## Task to carry out
Return, word for word, only the lines of the data below that lie between the line with "Task: Open the 考试管理 menu item" and the line with "Given: Click the XS", those two lines included.

## Data for this task
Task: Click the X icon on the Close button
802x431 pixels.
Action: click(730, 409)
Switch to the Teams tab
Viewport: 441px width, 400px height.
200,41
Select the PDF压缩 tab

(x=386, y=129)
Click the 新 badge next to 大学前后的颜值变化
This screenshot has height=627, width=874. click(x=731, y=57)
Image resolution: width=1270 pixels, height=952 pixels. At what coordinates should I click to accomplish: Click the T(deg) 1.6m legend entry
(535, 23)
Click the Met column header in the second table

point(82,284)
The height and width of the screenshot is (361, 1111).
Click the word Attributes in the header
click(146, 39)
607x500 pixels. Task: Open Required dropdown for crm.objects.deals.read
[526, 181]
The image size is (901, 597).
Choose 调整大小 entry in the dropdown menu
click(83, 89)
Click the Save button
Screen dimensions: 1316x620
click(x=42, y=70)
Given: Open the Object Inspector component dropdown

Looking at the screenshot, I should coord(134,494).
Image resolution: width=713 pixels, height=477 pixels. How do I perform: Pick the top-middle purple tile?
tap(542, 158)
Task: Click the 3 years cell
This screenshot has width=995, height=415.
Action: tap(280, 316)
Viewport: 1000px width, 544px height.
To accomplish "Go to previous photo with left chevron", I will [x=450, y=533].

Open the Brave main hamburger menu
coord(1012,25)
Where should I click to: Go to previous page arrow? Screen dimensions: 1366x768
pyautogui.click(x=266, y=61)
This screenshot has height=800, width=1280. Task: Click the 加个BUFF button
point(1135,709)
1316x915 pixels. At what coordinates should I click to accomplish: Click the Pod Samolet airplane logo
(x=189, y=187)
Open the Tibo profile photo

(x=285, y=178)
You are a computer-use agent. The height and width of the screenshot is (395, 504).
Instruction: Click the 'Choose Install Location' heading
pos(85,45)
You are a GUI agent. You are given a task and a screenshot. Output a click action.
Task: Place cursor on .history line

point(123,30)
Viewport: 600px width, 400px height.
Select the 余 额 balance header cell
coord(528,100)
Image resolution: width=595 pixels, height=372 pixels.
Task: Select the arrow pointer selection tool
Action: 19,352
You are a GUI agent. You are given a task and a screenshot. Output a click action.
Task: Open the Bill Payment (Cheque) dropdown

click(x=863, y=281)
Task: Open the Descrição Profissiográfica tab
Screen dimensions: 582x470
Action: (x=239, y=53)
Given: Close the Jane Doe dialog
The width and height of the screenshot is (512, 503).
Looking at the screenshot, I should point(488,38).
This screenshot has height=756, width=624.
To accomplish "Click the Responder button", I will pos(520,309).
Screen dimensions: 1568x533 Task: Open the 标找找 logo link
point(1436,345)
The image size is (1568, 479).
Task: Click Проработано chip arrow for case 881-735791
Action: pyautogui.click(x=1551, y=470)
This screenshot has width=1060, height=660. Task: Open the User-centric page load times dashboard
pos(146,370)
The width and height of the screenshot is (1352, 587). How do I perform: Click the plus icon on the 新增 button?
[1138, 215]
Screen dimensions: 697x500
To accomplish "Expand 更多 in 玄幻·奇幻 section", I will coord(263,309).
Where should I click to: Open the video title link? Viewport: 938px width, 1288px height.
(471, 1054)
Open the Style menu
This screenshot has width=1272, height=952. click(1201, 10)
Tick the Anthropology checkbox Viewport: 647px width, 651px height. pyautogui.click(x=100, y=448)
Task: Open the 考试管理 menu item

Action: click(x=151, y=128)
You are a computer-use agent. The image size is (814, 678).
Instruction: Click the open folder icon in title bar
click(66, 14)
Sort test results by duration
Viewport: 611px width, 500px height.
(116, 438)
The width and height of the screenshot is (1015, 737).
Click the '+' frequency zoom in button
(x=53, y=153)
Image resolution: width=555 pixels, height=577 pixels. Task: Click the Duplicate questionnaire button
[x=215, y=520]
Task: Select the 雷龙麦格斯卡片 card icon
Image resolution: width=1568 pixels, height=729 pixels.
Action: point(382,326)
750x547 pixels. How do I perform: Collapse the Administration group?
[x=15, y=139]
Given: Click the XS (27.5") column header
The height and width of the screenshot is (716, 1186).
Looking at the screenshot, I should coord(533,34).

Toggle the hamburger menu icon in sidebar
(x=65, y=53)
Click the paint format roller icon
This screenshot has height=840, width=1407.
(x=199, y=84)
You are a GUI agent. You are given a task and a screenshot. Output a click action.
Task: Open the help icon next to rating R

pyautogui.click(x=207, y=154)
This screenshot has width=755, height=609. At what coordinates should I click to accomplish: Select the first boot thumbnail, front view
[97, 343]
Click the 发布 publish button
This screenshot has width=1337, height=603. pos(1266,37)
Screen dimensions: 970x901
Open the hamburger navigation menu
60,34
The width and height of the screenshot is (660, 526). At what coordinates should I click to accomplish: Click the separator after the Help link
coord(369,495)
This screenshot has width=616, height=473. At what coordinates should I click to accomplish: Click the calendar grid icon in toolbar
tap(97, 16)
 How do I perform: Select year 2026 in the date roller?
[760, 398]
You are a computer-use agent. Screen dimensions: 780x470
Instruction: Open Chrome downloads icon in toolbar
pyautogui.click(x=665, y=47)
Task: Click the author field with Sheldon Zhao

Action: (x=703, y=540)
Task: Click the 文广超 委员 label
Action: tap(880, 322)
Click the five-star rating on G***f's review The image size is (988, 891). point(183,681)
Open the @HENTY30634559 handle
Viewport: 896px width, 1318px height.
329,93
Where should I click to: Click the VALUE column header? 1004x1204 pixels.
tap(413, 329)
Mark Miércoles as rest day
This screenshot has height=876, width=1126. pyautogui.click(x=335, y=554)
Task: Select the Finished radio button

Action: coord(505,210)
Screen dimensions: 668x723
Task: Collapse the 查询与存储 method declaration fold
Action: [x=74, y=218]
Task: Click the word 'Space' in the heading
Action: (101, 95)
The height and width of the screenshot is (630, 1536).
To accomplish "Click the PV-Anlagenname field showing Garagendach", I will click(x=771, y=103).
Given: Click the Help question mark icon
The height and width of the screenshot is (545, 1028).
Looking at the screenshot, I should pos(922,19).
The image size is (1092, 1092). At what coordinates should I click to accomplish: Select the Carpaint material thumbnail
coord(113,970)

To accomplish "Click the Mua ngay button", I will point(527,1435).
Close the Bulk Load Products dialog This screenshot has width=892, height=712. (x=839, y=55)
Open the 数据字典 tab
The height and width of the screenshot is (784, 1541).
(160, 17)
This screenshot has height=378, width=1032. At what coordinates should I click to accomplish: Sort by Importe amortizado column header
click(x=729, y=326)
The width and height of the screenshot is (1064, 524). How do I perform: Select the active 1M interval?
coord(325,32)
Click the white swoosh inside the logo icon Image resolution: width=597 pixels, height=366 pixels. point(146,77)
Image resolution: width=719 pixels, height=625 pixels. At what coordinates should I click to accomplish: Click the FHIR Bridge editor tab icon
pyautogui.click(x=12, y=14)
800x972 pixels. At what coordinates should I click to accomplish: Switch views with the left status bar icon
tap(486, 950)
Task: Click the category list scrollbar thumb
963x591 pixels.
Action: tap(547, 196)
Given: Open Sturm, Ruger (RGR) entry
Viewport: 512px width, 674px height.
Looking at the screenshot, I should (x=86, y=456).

## Your solution
Task: Open the 考试管理 menu item

Action: click(x=151, y=128)
You are a computer-use agent. The image size is (814, 678).
Instruction: Click the open folder icon in title bar
click(66, 14)
Sort test results by duration
Viewport: 611px width, 500px height.
(116, 438)
The width and height of the screenshot is (1015, 737).
Click the '+' frequency zoom in button
(x=53, y=153)
Image resolution: width=555 pixels, height=577 pixels. Task: Click the Duplicate questionnaire button
[x=215, y=520]
Task: Select the 雷龙麦格斯卡片 card icon
Image resolution: width=1568 pixels, height=729 pixels.
Action: point(382,326)
750x547 pixels. How do I perform: Collapse the Administration group?
[x=15, y=139]
Given: Click the XS (27.5") column header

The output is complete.